August 26, 2010 - more tidal; subsidies in question

Thursday, August 26, 2010

I'm continuing to follow the successes of tidal energy developer ORPC.  This article quotes ORPC President and CEO Chris Sauer as calling Eastport the “Kitty Hawk” of the tidal power industry.  (Add this to Maine's list of comparative titles, including the Saudi Arabia of wind, the Saudi Arabia of biomass and forestry and the Silicon Valley of ocean energy.)

Here's a letter to the editor of the Bangor Daily News pointing out the subsidies applied to fossil fuels versus renewables.  The author agrees with a previous editorial's claim that fossil fuel subsidies were 12 times higher than alternative energy subsidies, but adds additional figures from the Energy Information Agency.  The author claims that natural gas or petroleum-produced electricity gets a subsidy of $0.25 for every million megawatt hours produced -- yes, that's a reward of one shiny coin per million MWh produced -- while wind gets a subsidy of $23.37 per MWh.  (I suspect there is a typo here, because the author concludes that the wind subsidy is "100 times more than fossil fuels", whereas these numbers would appear to support a less credible claim of wind being subsidized "100 million times more" than gas/oil.  The author then claims that recent home weatherization and efficiency improvements have been made "without government subsidies but with free market forces."

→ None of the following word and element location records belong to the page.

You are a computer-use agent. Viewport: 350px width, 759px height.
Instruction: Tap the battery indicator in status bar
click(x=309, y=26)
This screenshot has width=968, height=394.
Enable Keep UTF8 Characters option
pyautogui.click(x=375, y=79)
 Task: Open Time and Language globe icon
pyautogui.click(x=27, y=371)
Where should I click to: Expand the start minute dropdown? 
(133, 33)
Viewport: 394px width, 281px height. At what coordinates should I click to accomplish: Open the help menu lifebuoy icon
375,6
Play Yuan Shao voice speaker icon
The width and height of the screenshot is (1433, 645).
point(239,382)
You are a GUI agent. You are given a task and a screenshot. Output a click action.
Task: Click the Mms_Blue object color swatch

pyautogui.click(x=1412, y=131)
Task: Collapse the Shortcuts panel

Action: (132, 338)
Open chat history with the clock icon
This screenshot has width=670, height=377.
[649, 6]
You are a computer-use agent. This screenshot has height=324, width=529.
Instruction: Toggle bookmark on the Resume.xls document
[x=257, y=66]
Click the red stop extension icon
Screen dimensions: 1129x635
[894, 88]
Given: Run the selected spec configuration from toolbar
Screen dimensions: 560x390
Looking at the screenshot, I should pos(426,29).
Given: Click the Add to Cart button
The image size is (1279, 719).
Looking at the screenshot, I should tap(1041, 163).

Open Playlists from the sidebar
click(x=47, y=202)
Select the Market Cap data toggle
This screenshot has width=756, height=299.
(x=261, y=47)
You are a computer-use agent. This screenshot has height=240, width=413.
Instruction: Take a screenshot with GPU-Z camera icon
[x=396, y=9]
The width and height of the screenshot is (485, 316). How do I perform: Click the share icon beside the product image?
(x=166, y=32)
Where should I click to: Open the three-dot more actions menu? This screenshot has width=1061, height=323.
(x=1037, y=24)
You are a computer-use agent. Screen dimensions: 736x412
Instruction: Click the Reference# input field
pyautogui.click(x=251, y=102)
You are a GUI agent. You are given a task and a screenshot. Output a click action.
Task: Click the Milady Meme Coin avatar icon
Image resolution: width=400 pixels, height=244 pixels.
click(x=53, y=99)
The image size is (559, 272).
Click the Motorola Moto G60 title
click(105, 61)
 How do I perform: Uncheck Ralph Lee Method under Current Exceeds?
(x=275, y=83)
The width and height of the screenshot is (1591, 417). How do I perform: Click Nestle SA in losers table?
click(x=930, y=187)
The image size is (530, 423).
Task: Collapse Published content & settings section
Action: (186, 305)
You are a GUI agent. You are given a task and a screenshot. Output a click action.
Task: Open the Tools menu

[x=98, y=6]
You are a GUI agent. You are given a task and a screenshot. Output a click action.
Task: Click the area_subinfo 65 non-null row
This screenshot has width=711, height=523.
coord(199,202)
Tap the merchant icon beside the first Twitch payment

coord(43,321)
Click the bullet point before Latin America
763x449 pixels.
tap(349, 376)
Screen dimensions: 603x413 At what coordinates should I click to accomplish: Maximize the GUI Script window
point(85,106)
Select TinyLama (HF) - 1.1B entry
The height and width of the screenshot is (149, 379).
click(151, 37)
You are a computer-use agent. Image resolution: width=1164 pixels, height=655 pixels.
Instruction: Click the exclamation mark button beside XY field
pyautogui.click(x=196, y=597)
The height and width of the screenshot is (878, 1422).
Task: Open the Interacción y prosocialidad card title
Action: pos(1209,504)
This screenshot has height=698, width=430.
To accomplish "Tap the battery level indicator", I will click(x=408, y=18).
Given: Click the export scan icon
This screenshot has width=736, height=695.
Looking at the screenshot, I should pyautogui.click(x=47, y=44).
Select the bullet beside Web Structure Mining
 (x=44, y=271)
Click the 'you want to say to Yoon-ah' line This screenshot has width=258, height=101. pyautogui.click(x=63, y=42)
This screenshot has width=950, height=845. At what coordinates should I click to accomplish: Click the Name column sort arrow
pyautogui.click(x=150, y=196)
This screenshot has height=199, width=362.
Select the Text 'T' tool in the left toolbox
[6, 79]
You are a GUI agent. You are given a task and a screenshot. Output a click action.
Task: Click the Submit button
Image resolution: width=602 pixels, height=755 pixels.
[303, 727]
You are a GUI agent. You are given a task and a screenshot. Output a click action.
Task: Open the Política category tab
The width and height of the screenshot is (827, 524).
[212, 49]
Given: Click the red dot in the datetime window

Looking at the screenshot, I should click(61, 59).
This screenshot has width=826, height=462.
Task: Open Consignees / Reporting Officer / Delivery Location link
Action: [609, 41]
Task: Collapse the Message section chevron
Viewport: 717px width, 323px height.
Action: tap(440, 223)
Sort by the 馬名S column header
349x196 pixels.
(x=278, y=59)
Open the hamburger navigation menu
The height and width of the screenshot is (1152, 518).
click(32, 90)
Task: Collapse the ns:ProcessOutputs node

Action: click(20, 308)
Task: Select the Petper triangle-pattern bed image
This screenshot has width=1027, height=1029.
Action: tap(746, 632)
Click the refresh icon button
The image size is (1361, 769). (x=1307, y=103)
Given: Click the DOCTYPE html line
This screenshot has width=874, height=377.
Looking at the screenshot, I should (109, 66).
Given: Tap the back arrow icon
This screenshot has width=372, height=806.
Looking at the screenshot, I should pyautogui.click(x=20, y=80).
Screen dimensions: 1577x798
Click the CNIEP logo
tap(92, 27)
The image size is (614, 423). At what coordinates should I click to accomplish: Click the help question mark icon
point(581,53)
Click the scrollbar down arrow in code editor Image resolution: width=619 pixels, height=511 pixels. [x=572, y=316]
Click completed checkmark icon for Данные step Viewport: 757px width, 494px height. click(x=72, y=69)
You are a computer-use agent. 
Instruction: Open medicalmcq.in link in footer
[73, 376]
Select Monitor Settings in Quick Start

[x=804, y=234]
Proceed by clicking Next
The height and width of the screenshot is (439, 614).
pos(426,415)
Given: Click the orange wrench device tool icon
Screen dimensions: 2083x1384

I suspect quasi-governmental entities like the Efficiency Maine Trust and the Maine State Housing Authority might argue that subsidies, incentives, and other state government spending programs deserve significant credit for residential efficiency improvements.  Rather than argue those points here, it's worth noting that the author of the editorial raises interesting policy questions about which tools are appropriate to achieve state energy, environmental and social goals.  Due to the complex layering of both energy production businesses and federal and state governments, an exact calculation of the subsidies available for various resources can prove challenging.  This debate is a fine illustration of the challenges of an apples-to-apples comparison of various resources' costs to society.

It's great to hear that here in Augusta, three hiking trail systems are about to be interconnected:
the Augusta Greenway Trail running along the Kennebec River's east bank, the Kennebec River Rail Trail along the river's west bank, and ultimately the Viles Arboretum trails on the east side.